• **READING PASSAGE**:
*** Block opens ***

Two officials from the Lousiana Department of Revenue briefed the Minnesotans on how they distributed $50 million to essential workers last year, one-fifth the amount Minnesota has allocated.

"We’ve heard of all the different models that different states are using to hand out or give out their hero pay and the one that they were doing down in Louisiana looked very interesting to those of us on our committee, so we thought we’d have them give a presentation," Sen. Karin Housley, R-St. Mary’s Point, said at the beginning of the hearing.

The Louisiana officials then outlined the criteria they used to make $250 payments to 200,000 workers in a few dozen job categories, from nursing and long-term care workers to bus drivers and grocery store workers. The workers had to apply for the money and it was distributed on a first-come, first-served basis to those qualified and earned less than $50,000.

"That $250 was meant to be a supplemental hazard pay type item for these front-line workers, or essential critical infrastructure workers in order to provide them with a way to compensate them for the time they had to spend on the front lines in Louisiana," said Luke Morris of the Louisiana Department of Revenue (LDR).

They say the money was aimed at the workers who had to work in person during the first eight weeks of the pandemic last year.

*** Block closes ***

• **DATA FOR REVIEW**:

*** Block opens ***

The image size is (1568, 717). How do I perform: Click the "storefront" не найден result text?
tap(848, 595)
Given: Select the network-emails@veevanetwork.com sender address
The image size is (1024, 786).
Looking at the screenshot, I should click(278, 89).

*** Block closes ***
*** Block opens ***

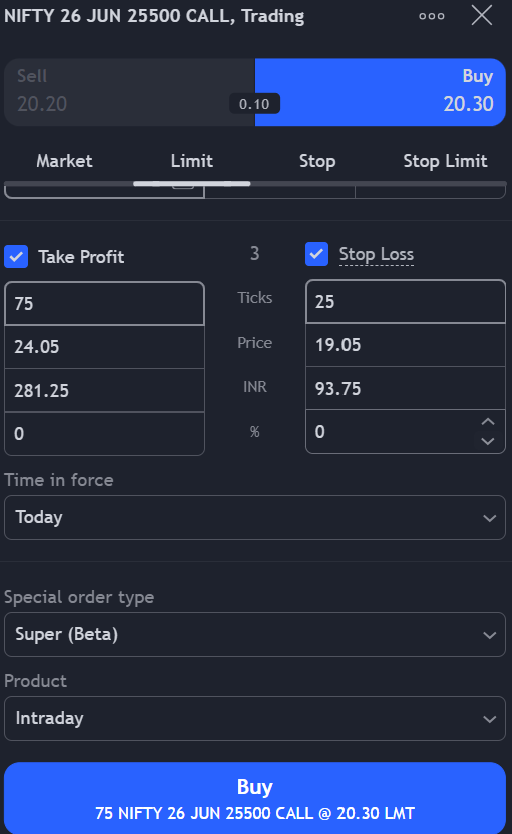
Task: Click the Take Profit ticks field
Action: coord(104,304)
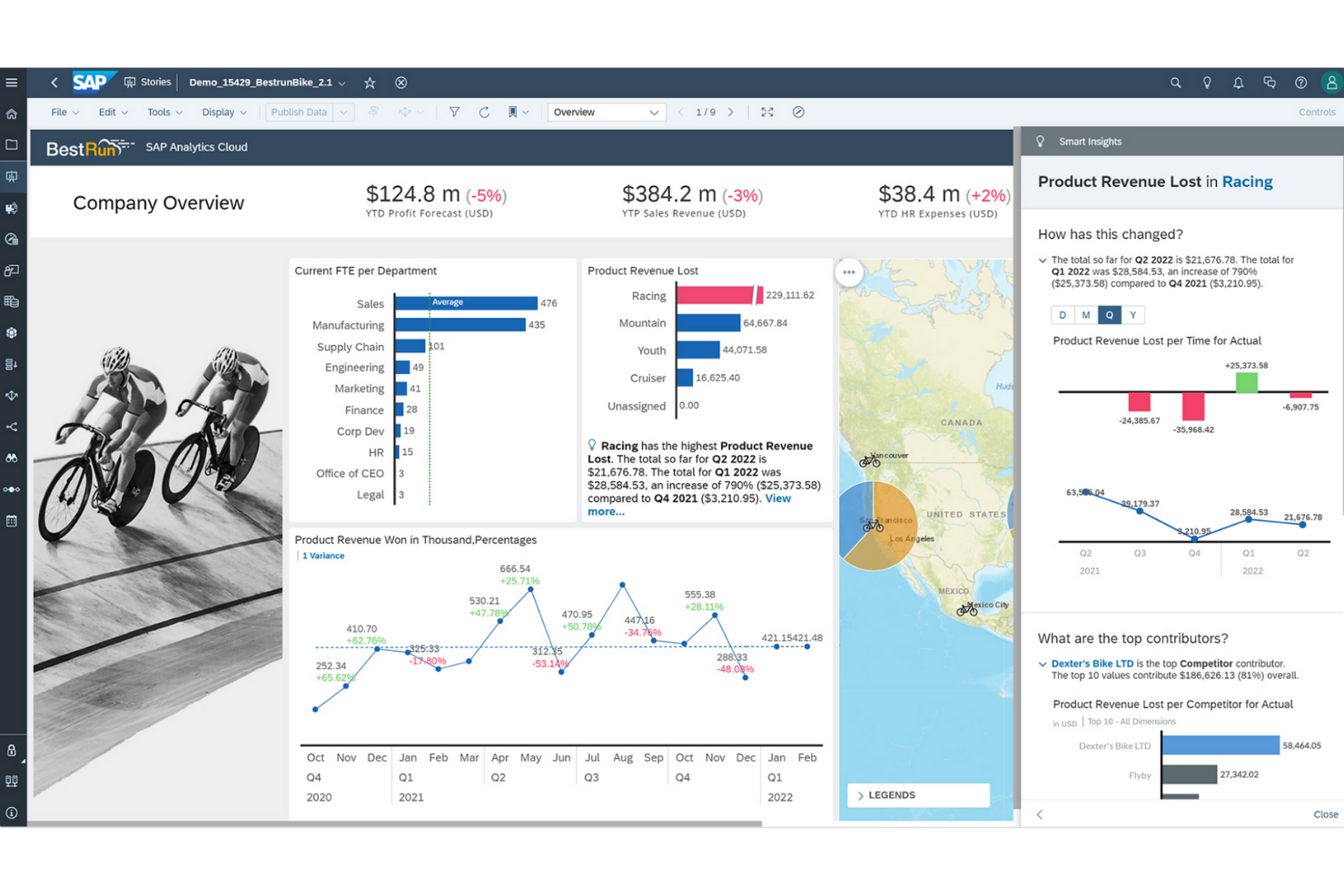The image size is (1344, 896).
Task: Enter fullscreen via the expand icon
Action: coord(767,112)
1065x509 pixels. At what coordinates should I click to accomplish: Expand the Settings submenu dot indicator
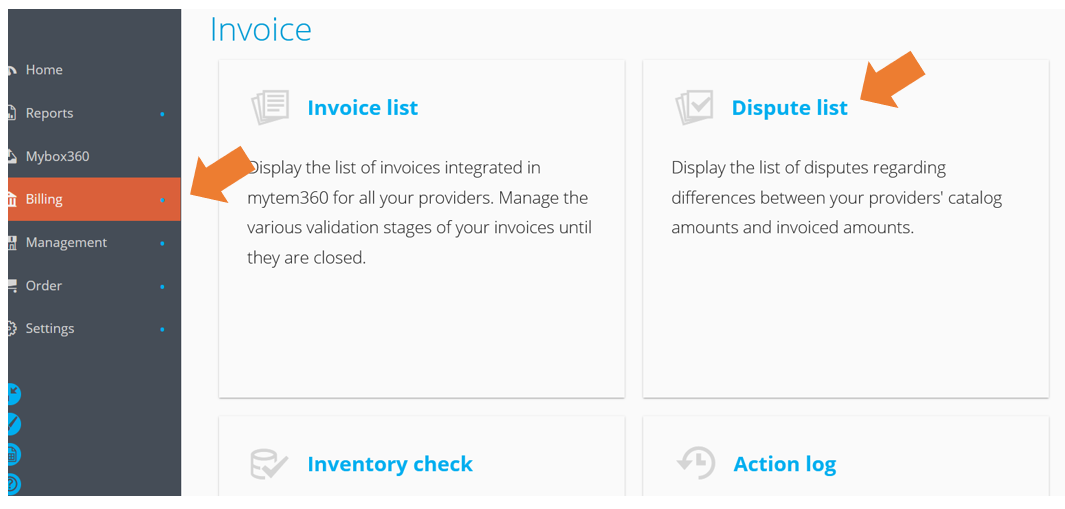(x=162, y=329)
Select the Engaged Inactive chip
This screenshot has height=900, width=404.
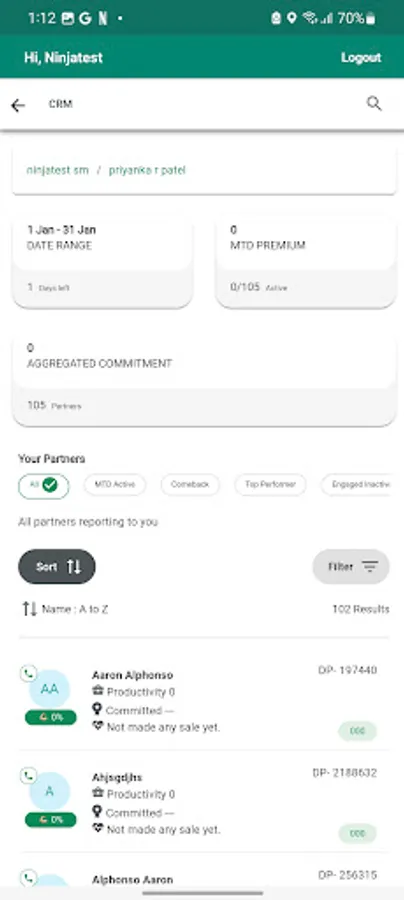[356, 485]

*** Block closes ***

• **PROMPT**: Carry on the text about Louisiana's hero pay for essential workers, beginning right after its final sentence. The data are not required for anything here.

• **RESPONSE TO THIS TASK**:
"The legislation targeted those individuals who were truly critical, essential to keep things going," said Kevin Richard of the LDR. "Those weeks were selected because those employees had to go out and if you remember the first few weeks of COVID when everyone was nervous and scared about catching it those people had to go out and work."

They also had key pieces of advice for their Minnesota counterparts about which workers should be eligible.

"They had to be providing services in person," Morris said. "So if they were working from home or an activity where they were not actually on the front line, that rendered them ineligible."

Morris also advised making it very clear at the outset what job categories are included.

"When you do select what job categories will fall within the front-line worker pay program … get very good definitions to these jobs on the front end so as to avoid confusion about whether or not a person qualifies."

In Lousiana, they reached 200,000 applications for payment within just a few days.

On Thursday the Minnesota Frontline Worker Pay Working Group will begin narrowing down the criteria for payments and the job categories.